Return the data below exactly, but only from the line containing "You are a computer-use agent. The height" through the line containing "You are a computer-use agent. Screen dimensions: 442x391", with both of those lines included.
....
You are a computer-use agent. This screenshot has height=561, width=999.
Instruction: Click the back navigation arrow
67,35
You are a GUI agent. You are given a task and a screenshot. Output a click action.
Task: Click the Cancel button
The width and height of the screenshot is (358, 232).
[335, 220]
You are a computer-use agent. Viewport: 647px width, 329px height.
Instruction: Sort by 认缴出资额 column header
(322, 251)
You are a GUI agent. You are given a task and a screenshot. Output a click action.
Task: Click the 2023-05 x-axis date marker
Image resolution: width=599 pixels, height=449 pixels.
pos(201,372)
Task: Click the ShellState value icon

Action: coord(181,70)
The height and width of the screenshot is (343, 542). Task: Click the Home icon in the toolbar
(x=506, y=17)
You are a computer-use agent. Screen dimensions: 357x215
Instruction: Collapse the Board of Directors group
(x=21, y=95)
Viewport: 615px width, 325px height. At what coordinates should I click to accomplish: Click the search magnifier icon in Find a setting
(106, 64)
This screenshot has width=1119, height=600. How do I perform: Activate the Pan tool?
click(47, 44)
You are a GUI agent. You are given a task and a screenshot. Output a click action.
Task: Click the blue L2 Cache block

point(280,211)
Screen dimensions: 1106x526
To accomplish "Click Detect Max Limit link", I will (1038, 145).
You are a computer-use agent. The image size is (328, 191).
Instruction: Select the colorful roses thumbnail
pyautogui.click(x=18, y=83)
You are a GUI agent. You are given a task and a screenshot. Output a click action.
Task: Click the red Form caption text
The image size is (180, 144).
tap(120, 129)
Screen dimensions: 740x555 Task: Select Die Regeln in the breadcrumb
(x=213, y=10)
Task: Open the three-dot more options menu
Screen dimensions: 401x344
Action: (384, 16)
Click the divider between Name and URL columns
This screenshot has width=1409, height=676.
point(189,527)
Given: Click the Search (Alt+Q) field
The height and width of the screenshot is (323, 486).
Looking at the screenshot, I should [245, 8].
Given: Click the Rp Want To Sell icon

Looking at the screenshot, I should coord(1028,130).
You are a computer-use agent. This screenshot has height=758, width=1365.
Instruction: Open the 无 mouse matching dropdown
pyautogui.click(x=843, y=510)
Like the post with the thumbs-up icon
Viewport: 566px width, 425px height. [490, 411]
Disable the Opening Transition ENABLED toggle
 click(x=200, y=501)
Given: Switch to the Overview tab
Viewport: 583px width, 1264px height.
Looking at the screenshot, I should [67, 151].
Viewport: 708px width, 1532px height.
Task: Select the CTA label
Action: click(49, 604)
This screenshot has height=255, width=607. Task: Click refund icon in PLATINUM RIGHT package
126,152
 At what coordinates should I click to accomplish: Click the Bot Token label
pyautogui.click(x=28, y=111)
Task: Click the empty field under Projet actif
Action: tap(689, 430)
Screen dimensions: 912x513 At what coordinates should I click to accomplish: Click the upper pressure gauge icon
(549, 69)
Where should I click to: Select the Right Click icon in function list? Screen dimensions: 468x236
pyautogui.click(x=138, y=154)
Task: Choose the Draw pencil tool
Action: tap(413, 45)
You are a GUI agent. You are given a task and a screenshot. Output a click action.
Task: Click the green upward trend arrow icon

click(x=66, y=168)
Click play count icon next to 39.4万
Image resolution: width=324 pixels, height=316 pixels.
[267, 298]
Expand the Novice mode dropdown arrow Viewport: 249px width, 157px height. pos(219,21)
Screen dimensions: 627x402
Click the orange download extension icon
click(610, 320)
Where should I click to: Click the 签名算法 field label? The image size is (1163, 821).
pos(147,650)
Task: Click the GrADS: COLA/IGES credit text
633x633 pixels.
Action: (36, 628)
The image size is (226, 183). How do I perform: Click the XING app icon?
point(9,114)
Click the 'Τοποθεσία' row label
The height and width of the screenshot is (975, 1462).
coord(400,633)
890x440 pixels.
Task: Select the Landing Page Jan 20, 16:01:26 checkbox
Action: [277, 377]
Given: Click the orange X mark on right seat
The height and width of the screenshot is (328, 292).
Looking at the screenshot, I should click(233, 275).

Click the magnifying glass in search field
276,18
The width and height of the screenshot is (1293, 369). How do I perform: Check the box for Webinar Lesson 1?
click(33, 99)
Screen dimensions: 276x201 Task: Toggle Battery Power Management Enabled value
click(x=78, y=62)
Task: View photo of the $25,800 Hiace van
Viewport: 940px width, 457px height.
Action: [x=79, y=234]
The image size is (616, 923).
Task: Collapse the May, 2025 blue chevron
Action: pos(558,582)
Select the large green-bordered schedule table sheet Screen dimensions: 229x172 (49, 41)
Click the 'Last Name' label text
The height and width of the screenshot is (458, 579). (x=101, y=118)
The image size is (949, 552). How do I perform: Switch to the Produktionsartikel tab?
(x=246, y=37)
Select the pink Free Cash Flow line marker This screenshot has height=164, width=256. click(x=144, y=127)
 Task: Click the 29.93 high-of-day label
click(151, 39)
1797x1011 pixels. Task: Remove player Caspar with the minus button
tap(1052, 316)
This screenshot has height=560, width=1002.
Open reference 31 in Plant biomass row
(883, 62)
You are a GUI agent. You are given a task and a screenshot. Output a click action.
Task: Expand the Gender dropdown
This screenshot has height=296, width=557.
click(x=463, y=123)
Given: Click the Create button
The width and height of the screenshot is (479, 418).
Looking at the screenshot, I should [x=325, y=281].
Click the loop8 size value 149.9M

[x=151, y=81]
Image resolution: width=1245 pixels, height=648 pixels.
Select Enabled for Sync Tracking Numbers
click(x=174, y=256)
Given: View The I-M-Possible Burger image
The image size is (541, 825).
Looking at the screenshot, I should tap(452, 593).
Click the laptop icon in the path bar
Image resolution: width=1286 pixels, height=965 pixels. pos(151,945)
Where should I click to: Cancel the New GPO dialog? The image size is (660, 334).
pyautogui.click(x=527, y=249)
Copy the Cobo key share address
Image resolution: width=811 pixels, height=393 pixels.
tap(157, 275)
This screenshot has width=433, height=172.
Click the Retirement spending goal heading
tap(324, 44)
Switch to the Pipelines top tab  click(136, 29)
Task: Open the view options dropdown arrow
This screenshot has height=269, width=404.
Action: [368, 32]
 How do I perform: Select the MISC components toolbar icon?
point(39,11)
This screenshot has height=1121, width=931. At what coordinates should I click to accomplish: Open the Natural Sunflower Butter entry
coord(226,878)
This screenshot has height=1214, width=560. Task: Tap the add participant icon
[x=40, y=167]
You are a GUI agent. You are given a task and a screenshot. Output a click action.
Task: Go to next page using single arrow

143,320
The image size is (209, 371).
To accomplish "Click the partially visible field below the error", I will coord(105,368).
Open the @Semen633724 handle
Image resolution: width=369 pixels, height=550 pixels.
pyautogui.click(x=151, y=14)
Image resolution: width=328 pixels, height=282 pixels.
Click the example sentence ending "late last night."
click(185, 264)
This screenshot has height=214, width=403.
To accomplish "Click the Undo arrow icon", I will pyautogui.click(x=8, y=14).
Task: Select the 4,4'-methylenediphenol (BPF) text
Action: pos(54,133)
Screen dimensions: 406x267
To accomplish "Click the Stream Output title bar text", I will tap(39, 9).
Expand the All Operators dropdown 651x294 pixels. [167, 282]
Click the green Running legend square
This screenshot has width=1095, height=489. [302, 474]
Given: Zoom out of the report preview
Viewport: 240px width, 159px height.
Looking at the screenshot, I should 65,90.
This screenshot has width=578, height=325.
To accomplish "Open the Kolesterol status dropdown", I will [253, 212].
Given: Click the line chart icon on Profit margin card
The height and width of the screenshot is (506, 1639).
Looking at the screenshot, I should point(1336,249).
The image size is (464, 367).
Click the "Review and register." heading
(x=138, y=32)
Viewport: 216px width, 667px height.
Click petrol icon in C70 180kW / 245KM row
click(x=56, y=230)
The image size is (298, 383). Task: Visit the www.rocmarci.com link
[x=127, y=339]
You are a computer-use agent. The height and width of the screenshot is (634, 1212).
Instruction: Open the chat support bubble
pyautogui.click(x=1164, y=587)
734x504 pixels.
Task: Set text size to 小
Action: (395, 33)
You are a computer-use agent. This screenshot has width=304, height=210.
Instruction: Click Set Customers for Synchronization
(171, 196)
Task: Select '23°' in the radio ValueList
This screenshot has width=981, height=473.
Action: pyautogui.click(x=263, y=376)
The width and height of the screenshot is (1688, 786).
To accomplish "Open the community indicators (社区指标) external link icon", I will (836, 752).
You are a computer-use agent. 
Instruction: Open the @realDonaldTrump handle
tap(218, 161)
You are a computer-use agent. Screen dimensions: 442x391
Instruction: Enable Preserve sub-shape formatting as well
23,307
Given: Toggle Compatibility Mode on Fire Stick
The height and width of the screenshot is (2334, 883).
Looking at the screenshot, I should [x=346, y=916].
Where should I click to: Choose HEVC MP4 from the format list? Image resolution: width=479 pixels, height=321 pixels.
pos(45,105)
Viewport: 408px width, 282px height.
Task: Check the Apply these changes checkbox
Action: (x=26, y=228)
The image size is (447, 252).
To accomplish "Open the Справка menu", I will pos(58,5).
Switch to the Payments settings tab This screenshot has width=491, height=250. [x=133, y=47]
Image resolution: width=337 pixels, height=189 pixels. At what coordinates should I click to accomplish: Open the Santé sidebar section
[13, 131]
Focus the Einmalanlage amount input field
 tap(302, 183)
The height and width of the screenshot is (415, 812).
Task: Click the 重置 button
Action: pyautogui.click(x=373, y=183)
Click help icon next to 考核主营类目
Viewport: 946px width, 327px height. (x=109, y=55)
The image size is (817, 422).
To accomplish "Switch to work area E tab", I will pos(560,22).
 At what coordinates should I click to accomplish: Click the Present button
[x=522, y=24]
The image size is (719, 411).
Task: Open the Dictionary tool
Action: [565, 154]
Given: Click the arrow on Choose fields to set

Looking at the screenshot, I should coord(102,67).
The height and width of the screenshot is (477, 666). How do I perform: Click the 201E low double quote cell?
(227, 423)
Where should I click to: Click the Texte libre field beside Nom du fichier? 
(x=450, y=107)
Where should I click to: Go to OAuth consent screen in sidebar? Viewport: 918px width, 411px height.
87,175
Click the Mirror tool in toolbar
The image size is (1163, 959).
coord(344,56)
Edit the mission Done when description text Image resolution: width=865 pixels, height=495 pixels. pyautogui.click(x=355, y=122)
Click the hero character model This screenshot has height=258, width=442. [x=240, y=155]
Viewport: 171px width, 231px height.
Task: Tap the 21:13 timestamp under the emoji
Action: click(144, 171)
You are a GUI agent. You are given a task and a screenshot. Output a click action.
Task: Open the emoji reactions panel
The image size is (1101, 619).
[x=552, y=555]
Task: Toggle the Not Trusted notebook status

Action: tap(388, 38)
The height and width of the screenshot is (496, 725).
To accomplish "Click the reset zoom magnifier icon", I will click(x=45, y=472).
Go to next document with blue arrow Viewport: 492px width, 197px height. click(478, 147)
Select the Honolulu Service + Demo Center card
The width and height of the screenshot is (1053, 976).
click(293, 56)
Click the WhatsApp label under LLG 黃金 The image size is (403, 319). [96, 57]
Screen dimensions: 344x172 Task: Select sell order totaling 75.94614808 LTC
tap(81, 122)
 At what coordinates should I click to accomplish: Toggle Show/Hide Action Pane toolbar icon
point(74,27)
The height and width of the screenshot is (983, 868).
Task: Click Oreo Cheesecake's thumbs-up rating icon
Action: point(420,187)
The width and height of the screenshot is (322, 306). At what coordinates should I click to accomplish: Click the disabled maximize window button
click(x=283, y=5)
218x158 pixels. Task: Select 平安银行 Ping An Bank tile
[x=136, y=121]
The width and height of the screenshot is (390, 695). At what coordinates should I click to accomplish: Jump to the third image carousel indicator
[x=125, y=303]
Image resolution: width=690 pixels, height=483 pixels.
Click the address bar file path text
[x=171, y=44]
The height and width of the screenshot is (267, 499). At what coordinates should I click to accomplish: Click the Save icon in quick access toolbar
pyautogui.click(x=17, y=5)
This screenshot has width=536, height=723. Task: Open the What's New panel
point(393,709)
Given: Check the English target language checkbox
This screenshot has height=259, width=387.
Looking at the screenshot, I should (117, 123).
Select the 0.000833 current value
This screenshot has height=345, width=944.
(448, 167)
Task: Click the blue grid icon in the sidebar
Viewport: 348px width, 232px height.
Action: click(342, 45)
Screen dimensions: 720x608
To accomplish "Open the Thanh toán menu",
....
| Answer for this exercise |
You are a computer-use agent. The height and width of the screenshot is (634, 1212).
Instruction: Open the chat support bubble
pyautogui.click(x=1164, y=587)
734x504 pixels.
Task: Set text size to 小
Action: (395, 33)
You are a computer-use agent. This screenshot has width=304, height=210.
Instruction: Click Set Customers for Synchronization
(171, 196)
Task: Select '23°' in the radio ValueList
This screenshot has width=981, height=473.
Action: pyautogui.click(x=263, y=376)
The width and height of the screenshot is (1688, 786).
To accomplish "Open the community indicators (社区指标) external link icon", I will (836, 752).
You are a computer-use agent. 
Instruction: Open the @realDonaldTrump handle
tap(218, 161)
You are a computer-use agent. Screen dimensions: 442x391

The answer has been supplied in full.